6 Replies Latest reply on May 22, 2017 5:43 AM by Andrew Waters

    Host Near Removal Threshold

    Martin Wenger

      Dear Community,

       

      Can anyone explain the results from Discovery -> Discovery Reports -> Model Health -> Hosts Near Removal Threshold:

       

      1. Why the hosts below have not "aged" out even though it appears the default criteria for removal of 7 consecutive scan failures and 10 days have been met?
      2. What does the "Removal Eligibility" value of "FALSE" mean and why would it not be eligible for removal?

       

        

      Last Successful ScanConsecutive Scan FailuresRemoval Eligibility
      8 months ago10FALSE
      6 months ago10FALSE
      3 weeks ago10FALSE
      3 weeks ago10FALSE
      3 weeks ago9FALSE
      14 days ago10FALSE
      11 days ago10FALSE
      11 days ago10FALSE
      11 days ago10FALSE
      11 days ago10FALSE
      10 days ago8FALSE
      10 days ago10FALSE
      10 days ago20FALSE
      10 days ago20FALSE
        • 1. Re: Host Near Removal Threshold
          Andrew Waters

          Not from the information you have provided. In order to eligible when the device is scanned it needs to have failed 7 consecutive scans and been over 10 days since the success. Just going past the 10 days within a scanning will not have it removed.

           

          Running the report gives me a string describing the reason in removal eligibility rather than FALSE.
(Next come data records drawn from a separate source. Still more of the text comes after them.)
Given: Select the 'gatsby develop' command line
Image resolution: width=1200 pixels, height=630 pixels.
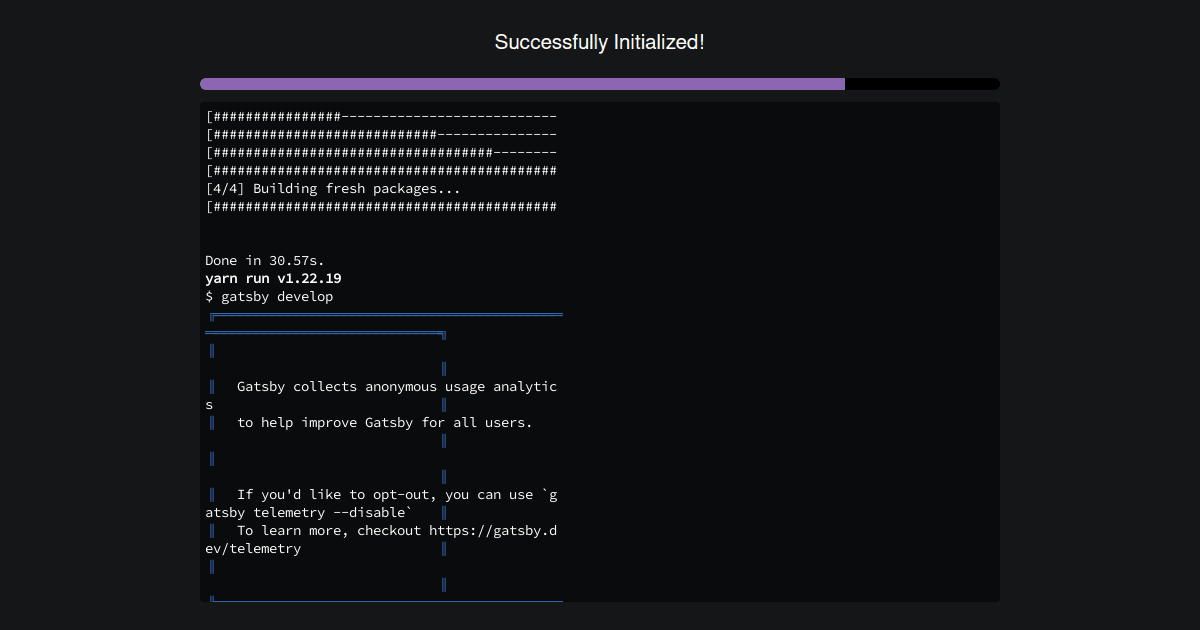Looking at the screenshot, I should tap(270, 296).
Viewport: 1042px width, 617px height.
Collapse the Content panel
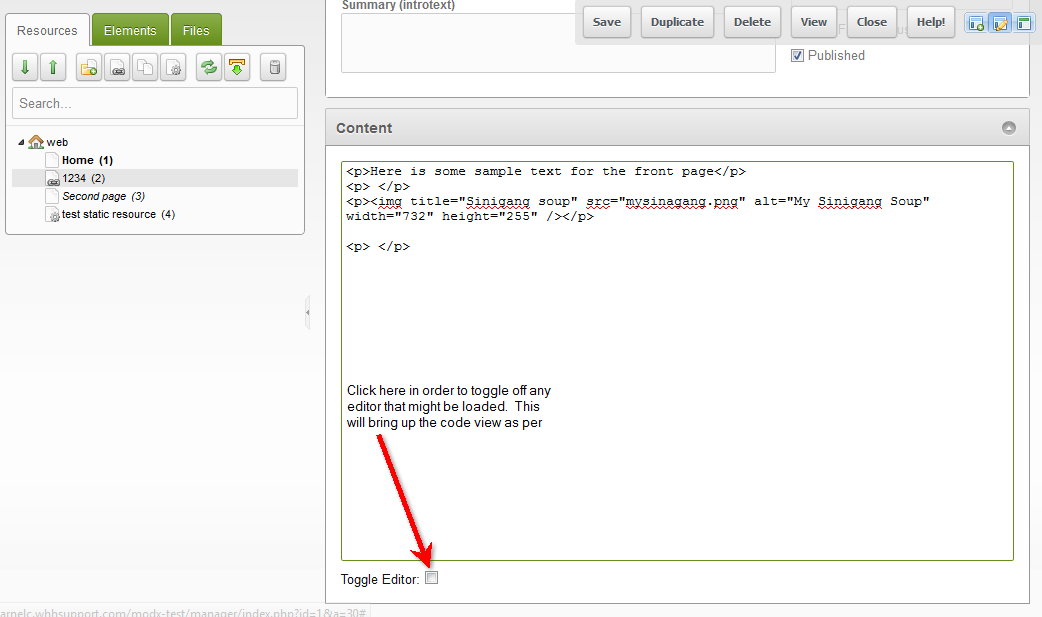coord(1009,128)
          • 2. Re: Host Near Removal Threshold
            Martin Wenger

            In our case, on the report in the UI, some of the 'Removal Eligibility' reasons show "No" which turns into a "False" when you export the report into a CSV. I don't understand why some hosts would not be eligible given both the 'Last Successful Scan' (over 10 days) and 'Consecutive Scan Failures' (failed 7 consecutive scans) conditions are met. One thing I noticed is that each of these hosts appear to have duplicate host records but the record that's approaching its removal threshold does not have any Discovery Access information. Maybe these records need to be destroyed manually?

             

            • 3. Re: Host Near Removal Threshold
              A B

              One thing I have faced in my environment is:

              We were facing some issues due to which we were not able to run discovery for a long time ultimately discovery access for some hosts have been aged out according to the DDD Removal Policy but host node remains in the datastore because it didn't meet aged out policy yet.
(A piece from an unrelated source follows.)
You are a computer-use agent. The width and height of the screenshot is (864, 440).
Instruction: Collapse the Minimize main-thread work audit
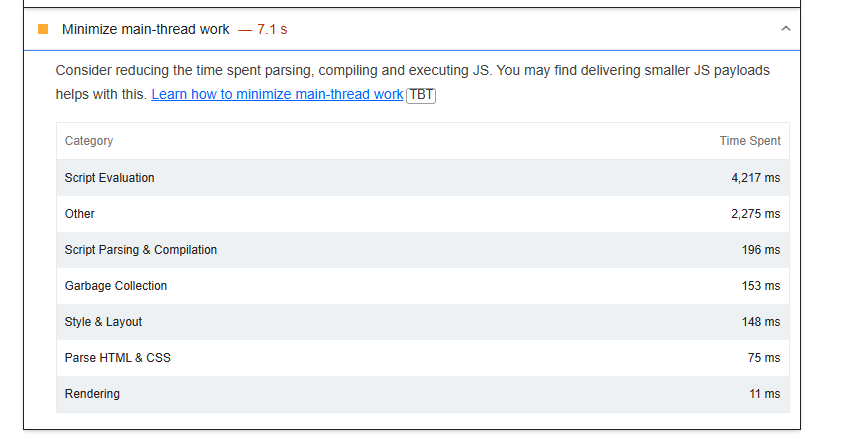tap(785, 29)
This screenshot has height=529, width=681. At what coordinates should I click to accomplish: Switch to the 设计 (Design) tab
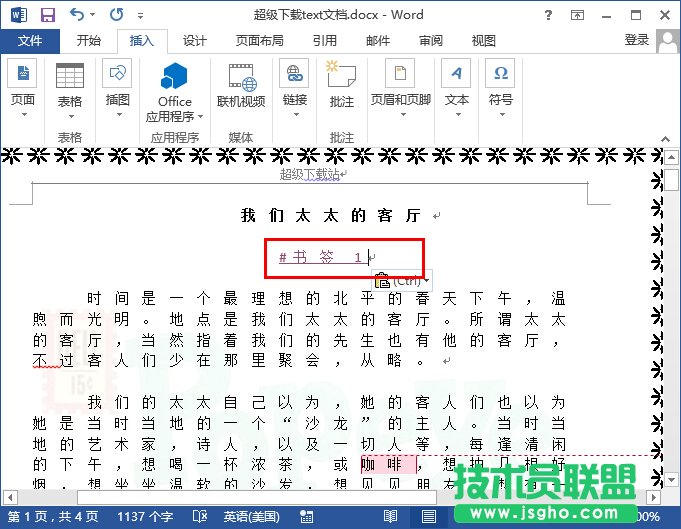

              Once we back in production we started running discovery but that time duplicate host got created for some host. Because when you will run discovery, identification algorithm will first try to search in a data store for existing node with IP. If yes it will update if no it will create a new node. At this point of time, your old node will never get deleted because Discovery will never try to attempt on that old node as the IP is pointing to new Host node now.

              At this point of time, your old node will never get deleted because Discovery will never try to attempt on that old node as the IP is pointing to new Host node now.

              You have to delete these old nodes manually if you have the same situation.

              • 4. Re: Host Near Removal Threshold
                Andrew Waters

                The last DA for an endpoint is not aged out (except if it is marked as darkspace).

                 

                That is not correct. All recent (10.1 and later) use Endpoint nodes not DiscoveryAccess chains, for ageing. Hence it does not matter is a change of identity has cause the Host to end up without an associated DA chain.

                • 5. Re: Host Near Removal Threshold
                  A B

                  Thanks for the clarification Andrew,

                  But can you please tell me that is there any way of checking whether the endpoint is marked as darkspace or not?

                  • 6. Re: Host Near Removal Threshold
                    Andrew Waters

                    Either there is no DiscoveryAccess containing the IP or dark_space is set on the DiscoveryAccess. This is covered in the docs.